Objective:
Reproduce the entire listing below word for word, omitting the pictures.

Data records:
[Begin]
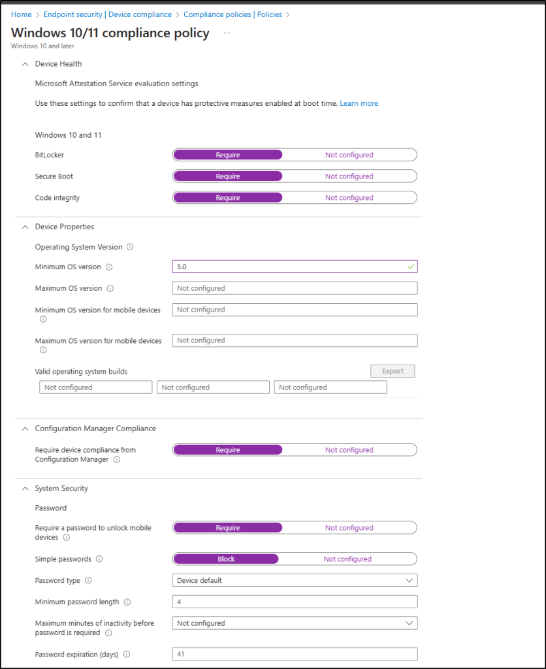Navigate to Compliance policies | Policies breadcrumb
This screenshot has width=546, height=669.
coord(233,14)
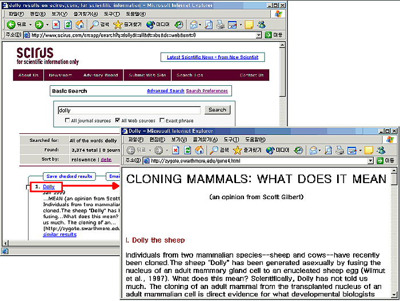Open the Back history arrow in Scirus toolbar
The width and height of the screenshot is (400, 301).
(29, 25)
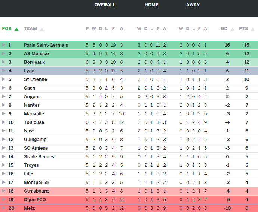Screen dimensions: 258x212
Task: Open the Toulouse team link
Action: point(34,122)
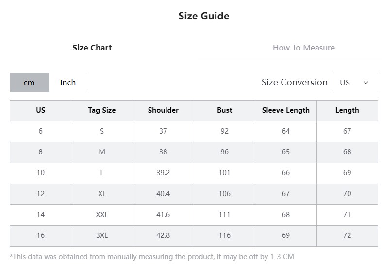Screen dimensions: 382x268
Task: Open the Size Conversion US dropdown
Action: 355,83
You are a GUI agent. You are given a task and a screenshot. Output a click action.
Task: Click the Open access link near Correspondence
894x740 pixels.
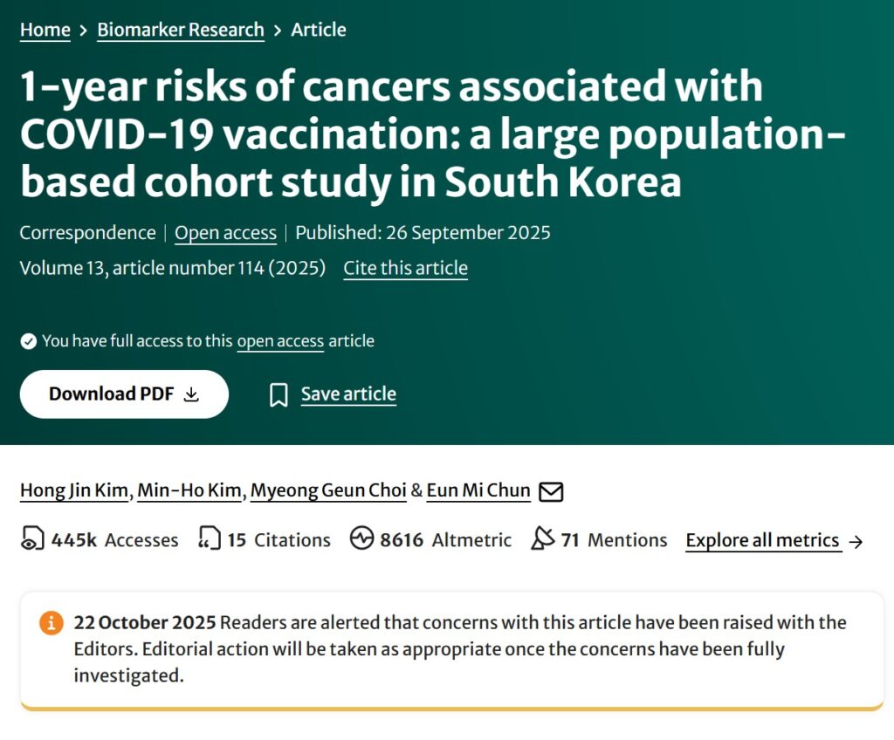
[End]
Answer to the problem:
Navigate to Compliance policies | Policies breadcrumb
This screenshot has width=546, height=669.
coord(233,14)
Open the Back history arrow in Scirus toolbar
The width and height of the screenshot is (400, 301).
(29, 25)
Screen dimensions: 258x212
Task: Open the Toulouse team link
Action: point(34,122)
Screen dimensions: 382x268
Task: Open the Size Conversion US dropdown
Action: 355,83
You are a GUI agent. You are given a task and a screenshot. Output a click action.
Task: Click the Open access link near Correspondence
894x740 pixels.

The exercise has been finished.